[Instruction 1]: Return every line of the rows that follow the news report, word for word, and leave the pictures out of your copy.

━━━━━ Source passage

Lissu, who came second in the last presidential poll in 2020, was arrested in April and charged with treason over what prosecutors said was a speech calling on the public to rebel and disrupt the elections later this month.

Lissu had vowed to boycott the vote unless significant reforms were made to an electoral process which he said favours the Chama Cha Mapinduzi (CCM) party of President Samia Suluhu Hassan, which has been in power since independence in 1961.

Lissu, who leads the CHADEMA opposition party, survived being shot 16 times in an assassination attempt in 2017. No one has ever been charged in the case. 

He has pleaded not guilty in the treason case, and his lawyer has said the charges are politically motivated.

Judges are expected to hear testimonies from the first state witnesses on Monday, according to CHADEMA. In a statement late on Sunday CHADEMA said their leader was “firm, steadfast, and ready” for the trial which is expected to take weeks.

As the trial began, Lissu said some of his supporters had been beaten and blocked from entering the court room, one of his lawyers, Jebra Kambole, told Reuters.

The court has banned live coverage at the request of the state prosecutor, to conceal the identities of their witnesses.

━━━━━━━━━━
━━━━━ Exercise data

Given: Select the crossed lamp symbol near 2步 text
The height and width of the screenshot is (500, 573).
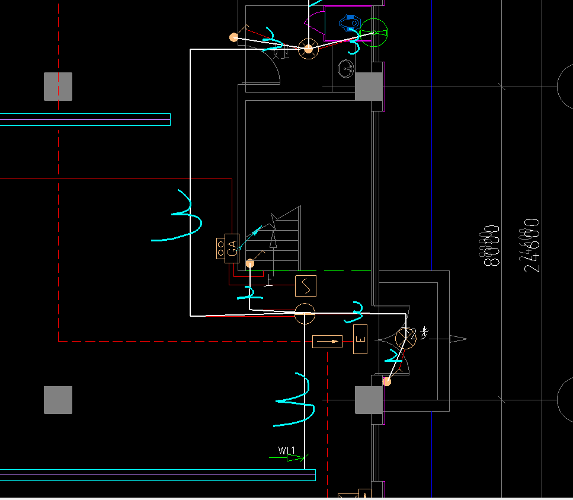Looking at the screenshot, I should coord(406,337).
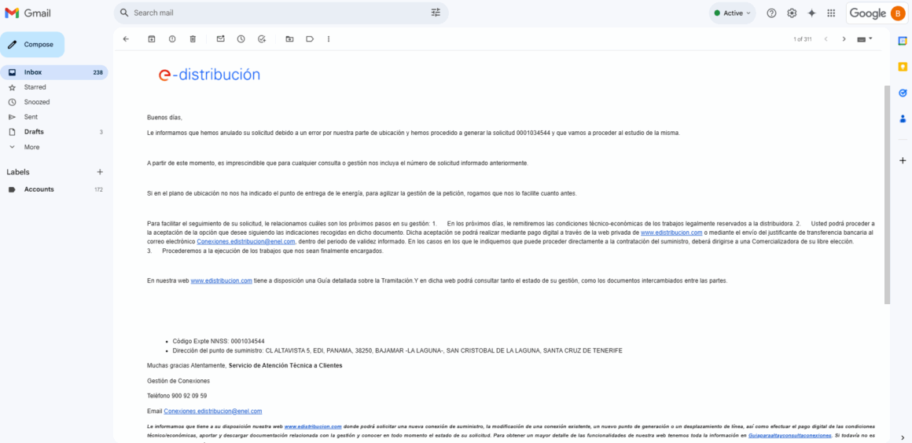Screen dimensions: 912x443
Task: Create a new label with plus icon
Action: coord(100,172)
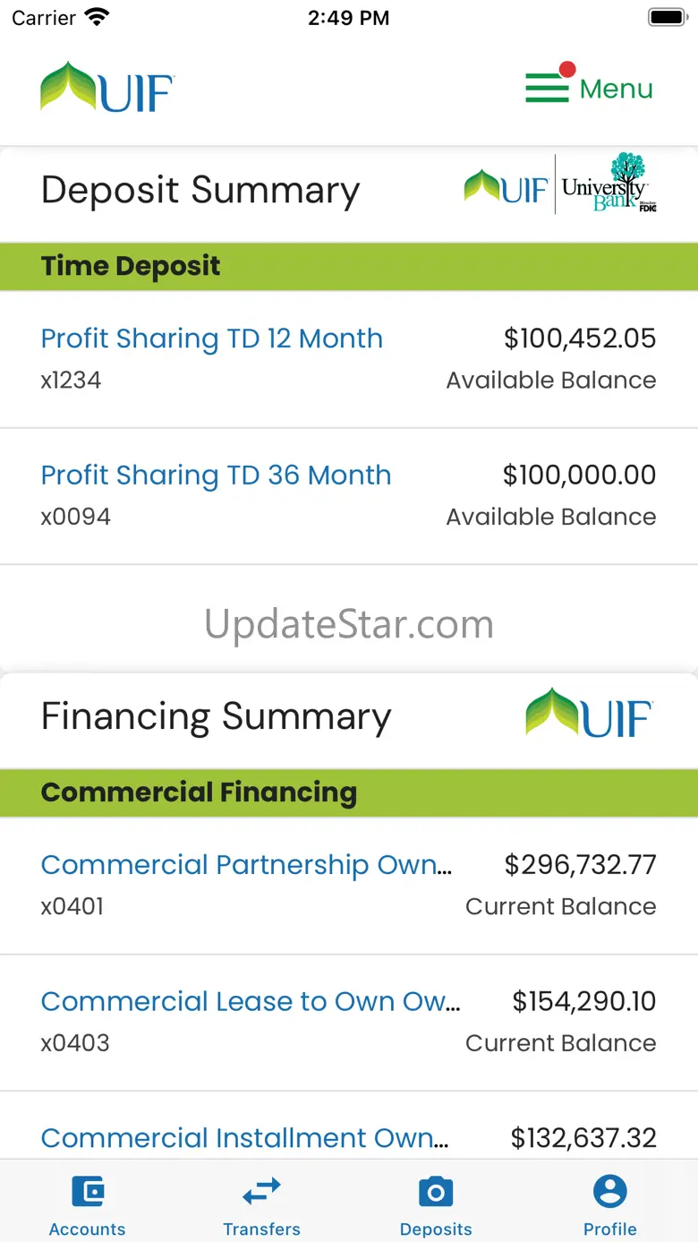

━━━━━━━━━━

[Instruction 2]: Translate this sentence from the treason trial report above into Spanish: "The court has banned live coverage at the request of the state prosecutor, to conceal the identities of their witnesses."

[Correct response 1]:
Given: Select the crossed lamp symbol near 2步 text
The height and width of the screenshot is (500, 573).
Looking at the screenshot, I should coord(406,337).
Screen dimensions: 912x443
Task: Create a new label with plus icon
Action: coord(100,172)

[Correct response 2]: El tribunal ha prohibido la cobertura en directo a petición del fiscal del Estado, para ocultar las identidades de sus testigos.